START Material for the task

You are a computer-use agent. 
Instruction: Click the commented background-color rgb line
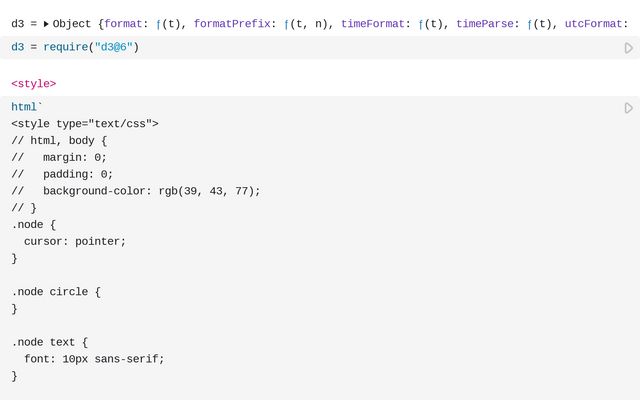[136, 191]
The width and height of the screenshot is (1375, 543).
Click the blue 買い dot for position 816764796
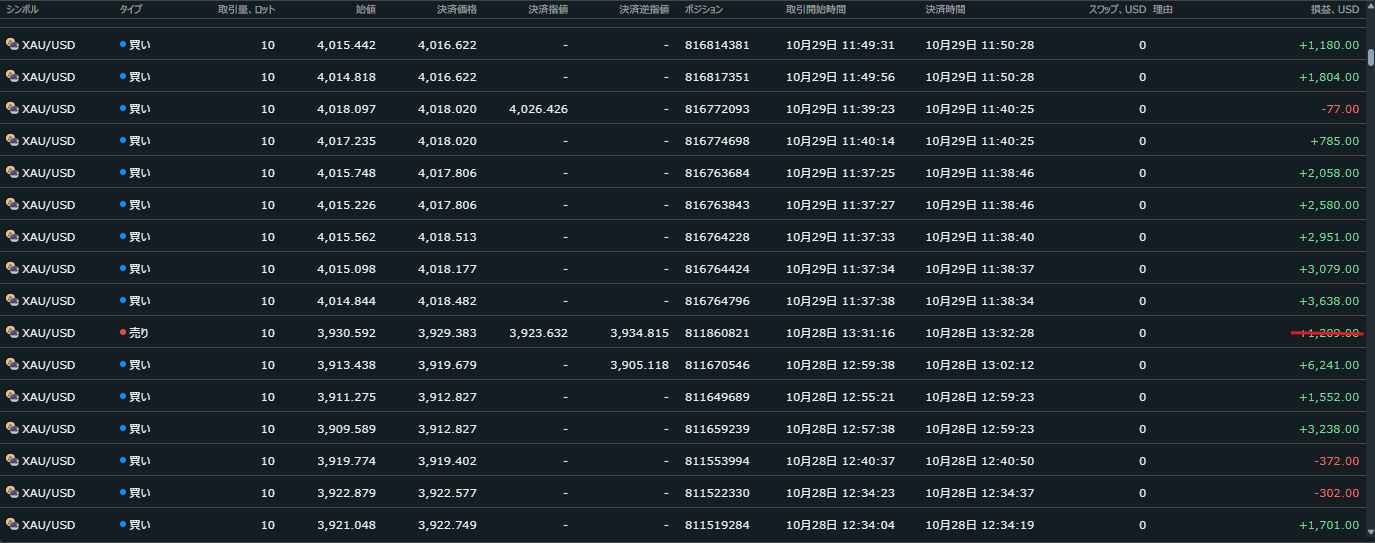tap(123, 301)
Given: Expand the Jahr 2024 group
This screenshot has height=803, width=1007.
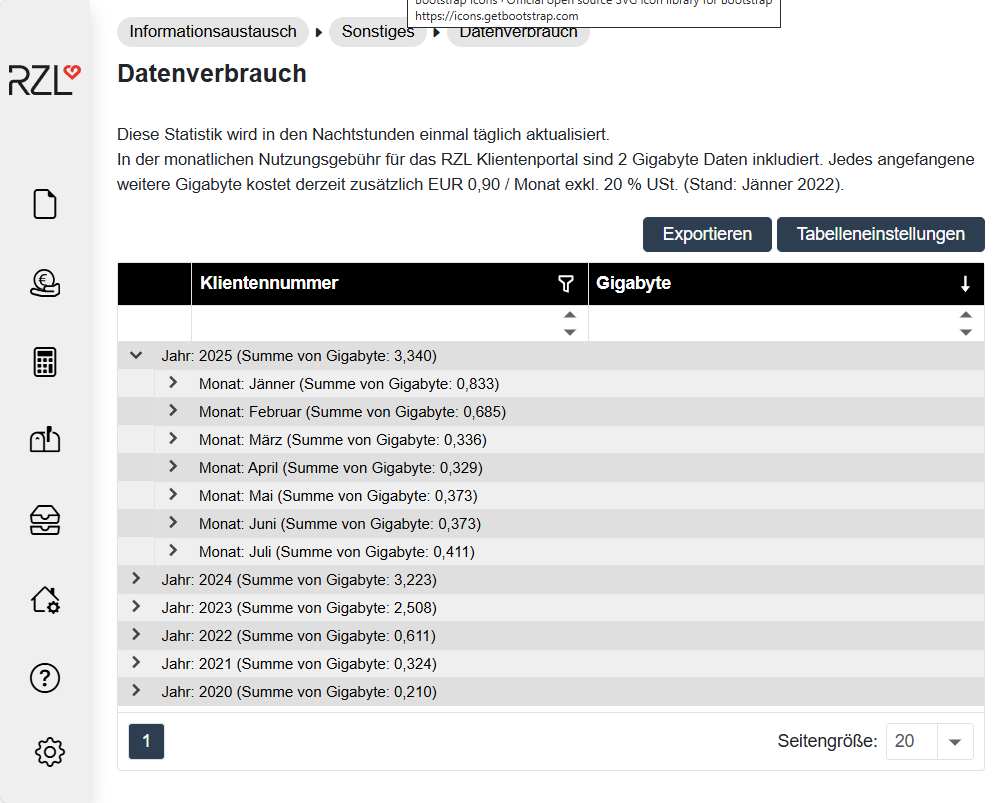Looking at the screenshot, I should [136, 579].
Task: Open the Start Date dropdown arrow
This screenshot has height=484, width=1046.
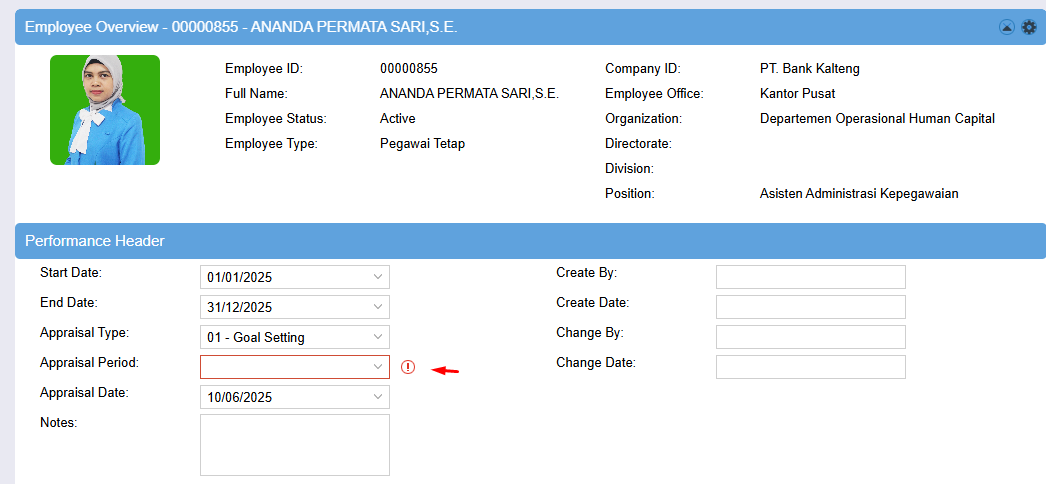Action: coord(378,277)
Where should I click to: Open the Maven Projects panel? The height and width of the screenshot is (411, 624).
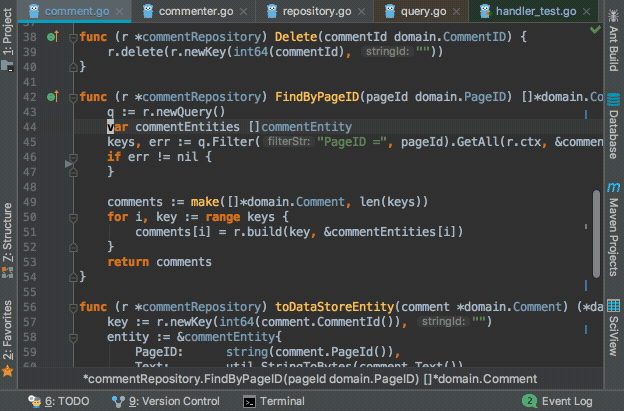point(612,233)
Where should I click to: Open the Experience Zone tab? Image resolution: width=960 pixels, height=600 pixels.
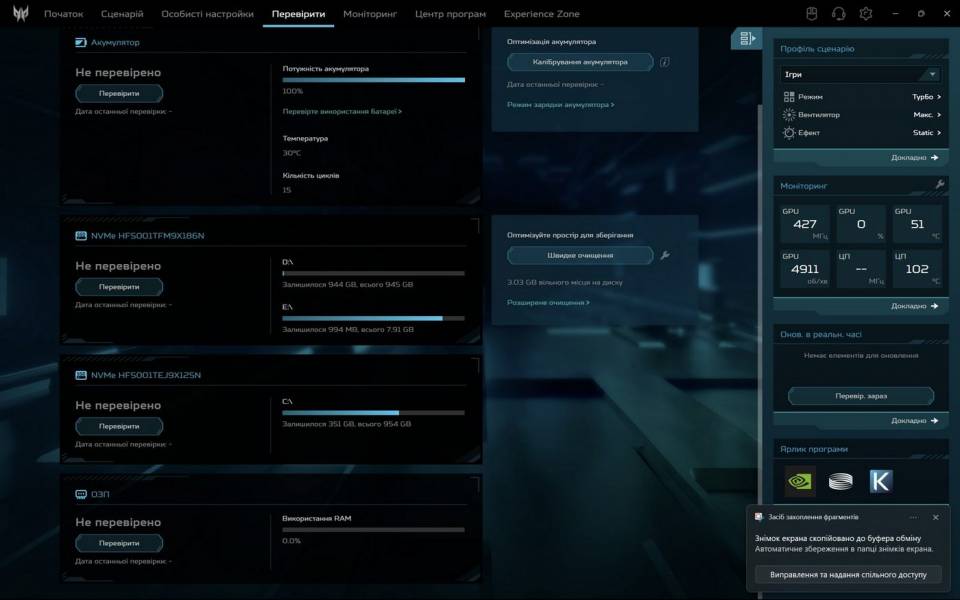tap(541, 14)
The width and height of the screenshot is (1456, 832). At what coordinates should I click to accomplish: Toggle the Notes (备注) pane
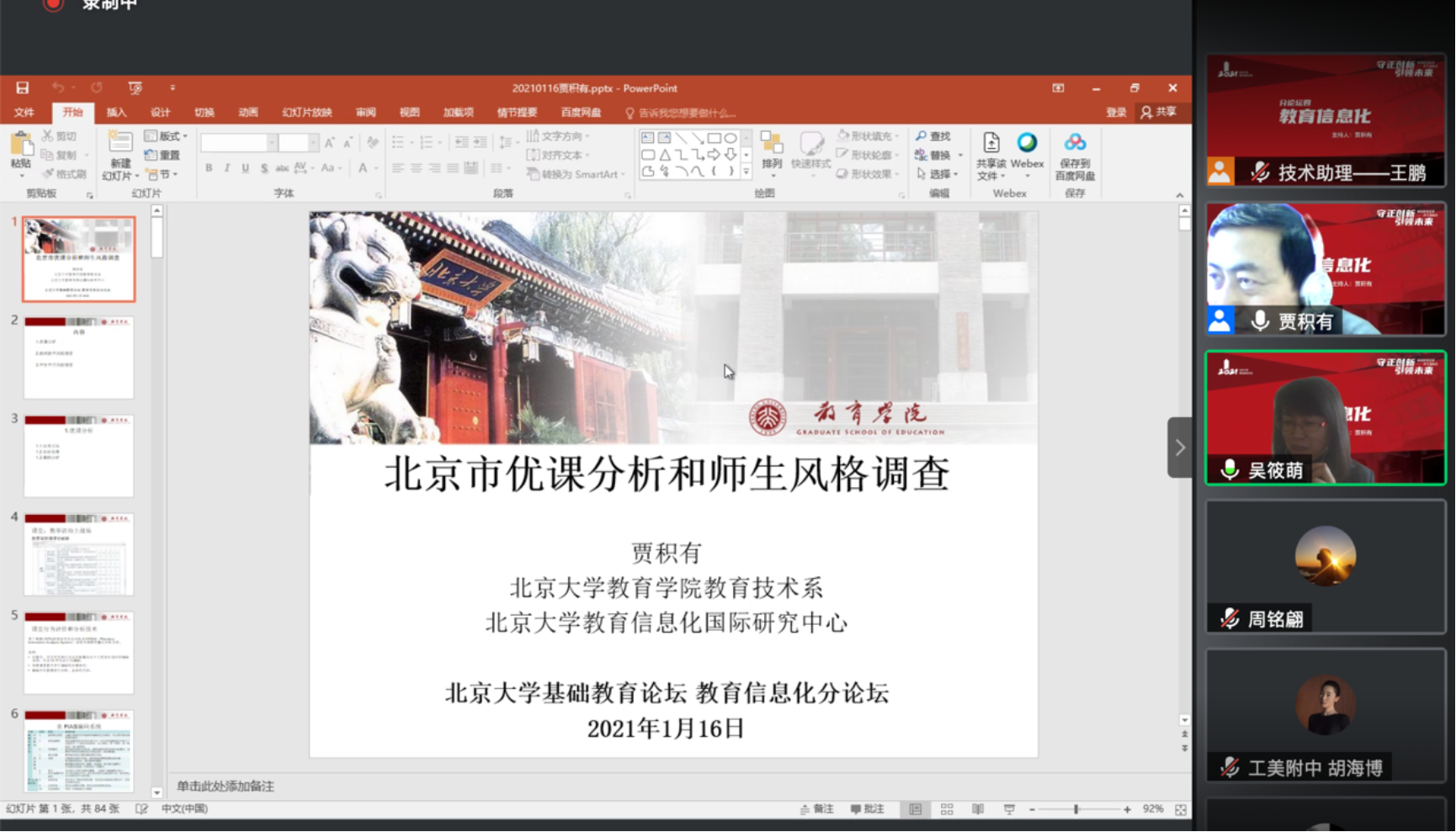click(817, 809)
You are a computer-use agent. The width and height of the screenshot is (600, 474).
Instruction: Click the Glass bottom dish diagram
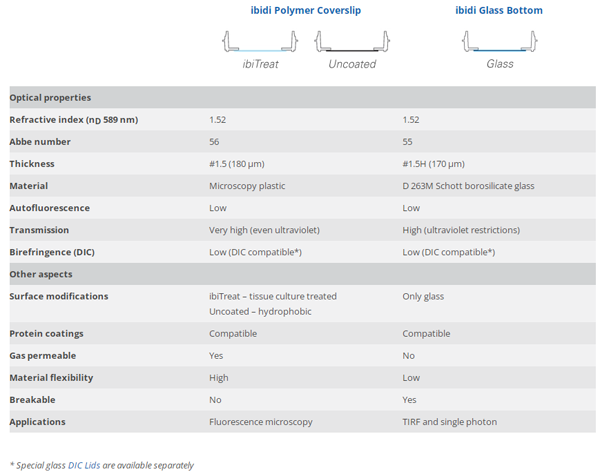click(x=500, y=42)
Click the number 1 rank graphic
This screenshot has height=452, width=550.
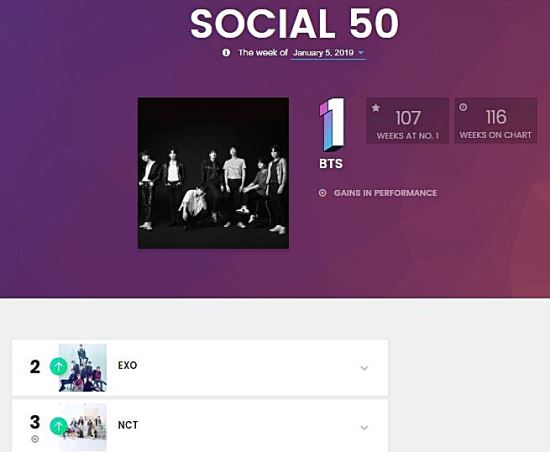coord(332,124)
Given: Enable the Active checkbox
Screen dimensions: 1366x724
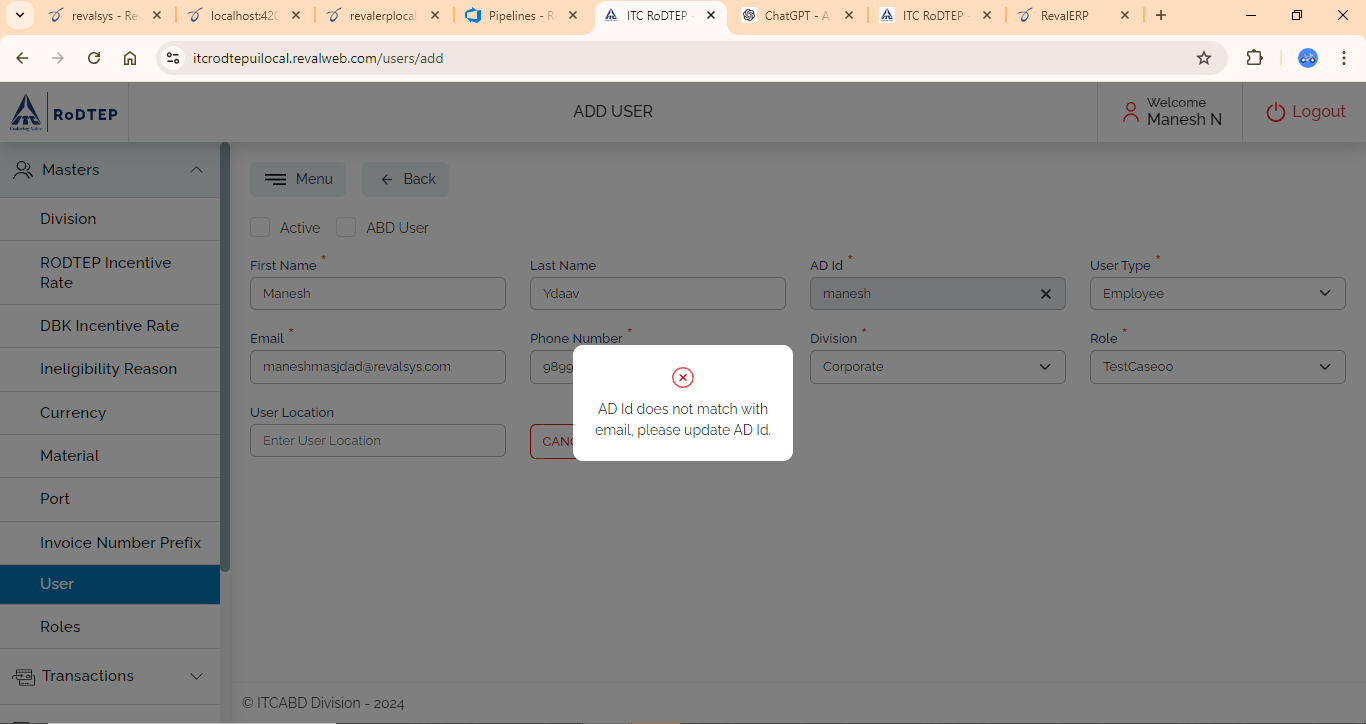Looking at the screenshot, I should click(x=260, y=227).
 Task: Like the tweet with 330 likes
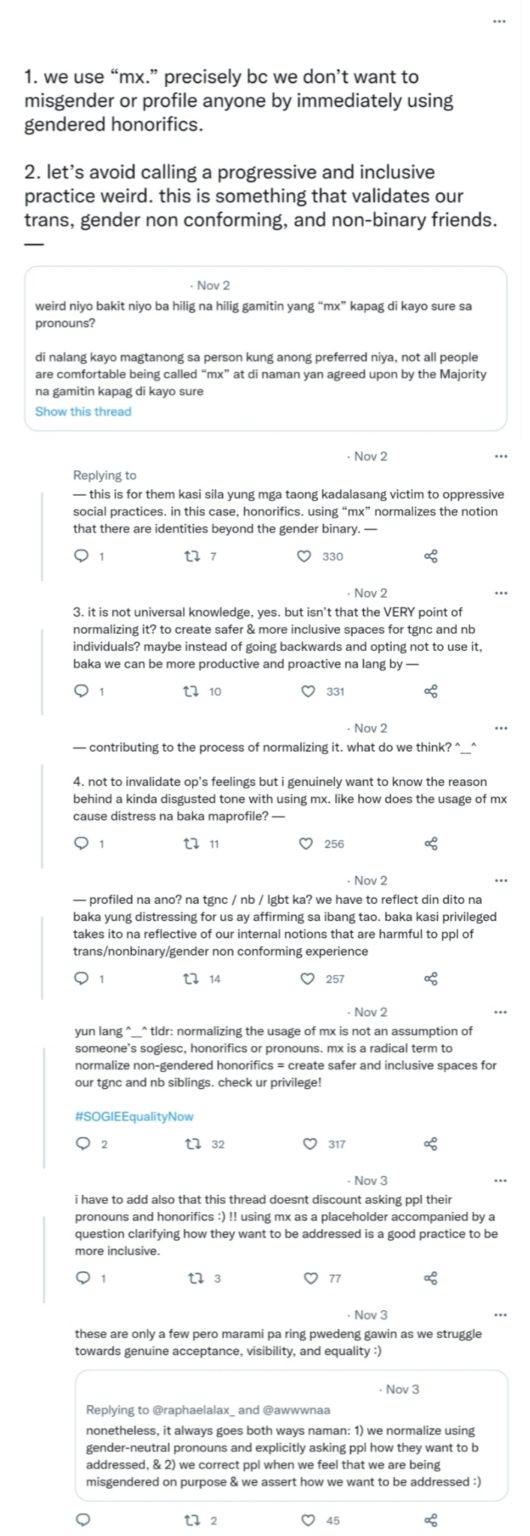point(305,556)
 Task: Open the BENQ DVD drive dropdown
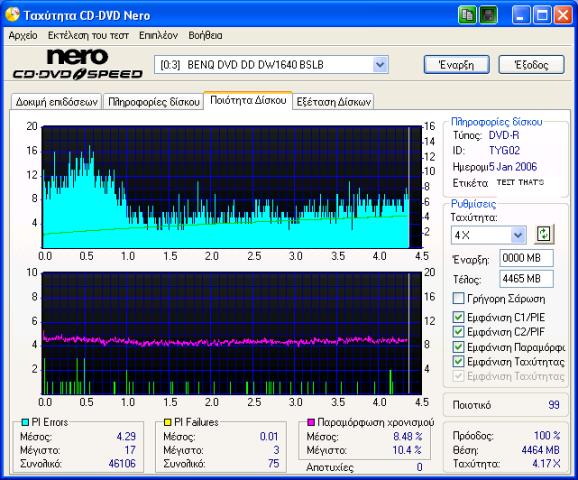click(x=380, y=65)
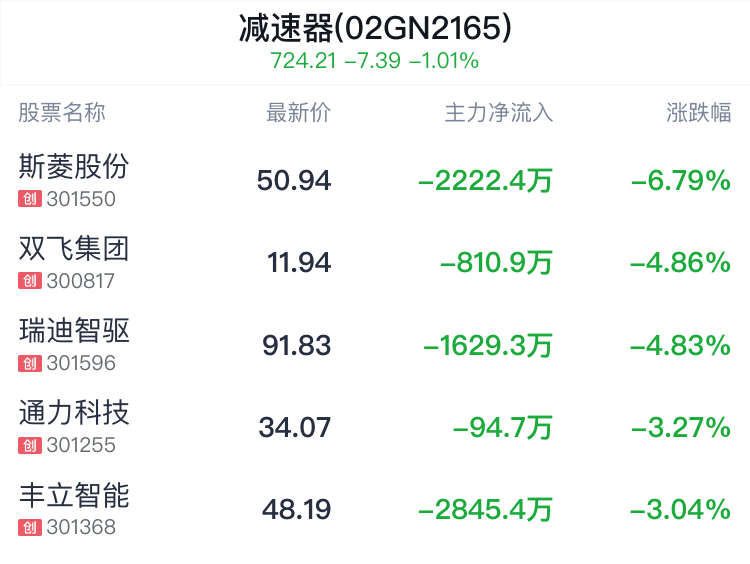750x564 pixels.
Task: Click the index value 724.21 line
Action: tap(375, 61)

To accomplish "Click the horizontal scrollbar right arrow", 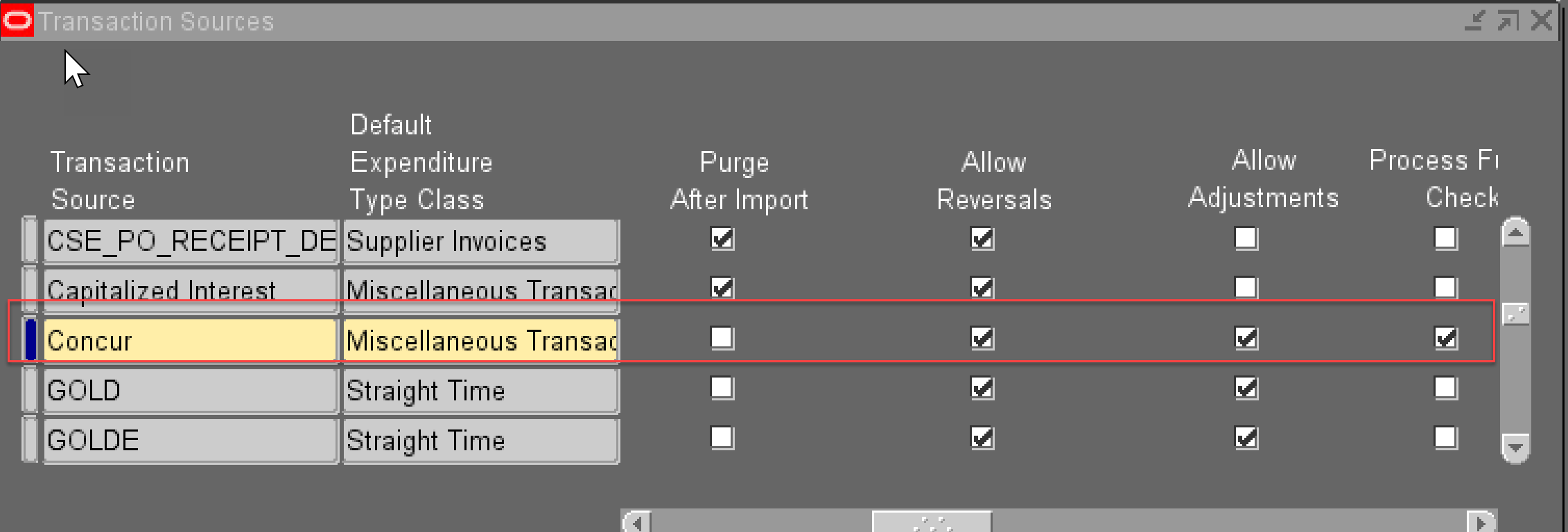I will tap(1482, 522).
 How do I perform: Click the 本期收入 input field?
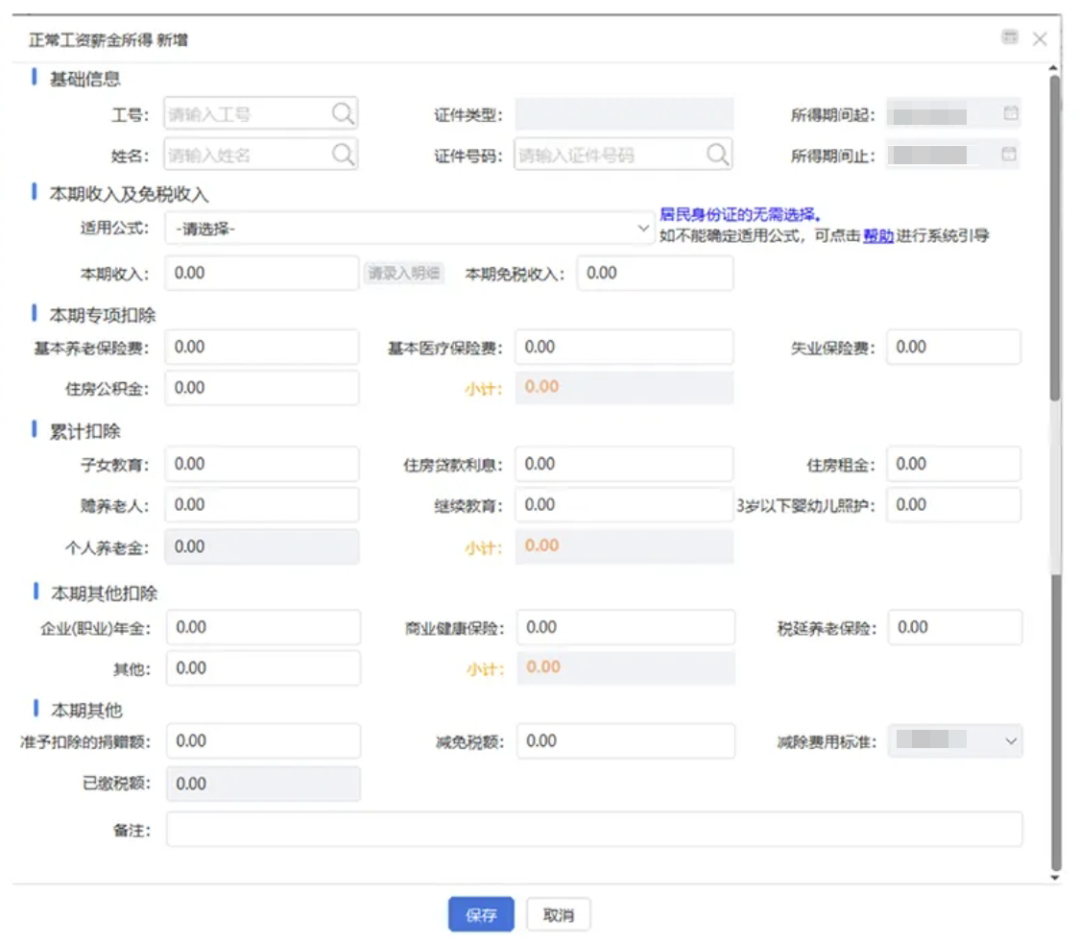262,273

END Material for the task

When you reach the line holding "Where should I click to: Open the Experience" in the listing above, begin retyping exactly, and stop once the line holding "Click the number 1 rank graphic" is done; pictures stay out.

Written solution:
Where should I click to: Open the Experience Zone tab? Image resolution: width=960 pixels, height=600 pixels.
tap(541, 14)
The width and height of the screenshot is (1456, 832). At what coordinates should I click to accomplish: Toggle the Notes (备注) pane
click(817, 809)
You are a computer-use agent. The width and height of the screenshot is (600, 474).
Instruction: Click the Glass bottom dish diagram
click(x=500, y=42)
Click the number 1 rank graphic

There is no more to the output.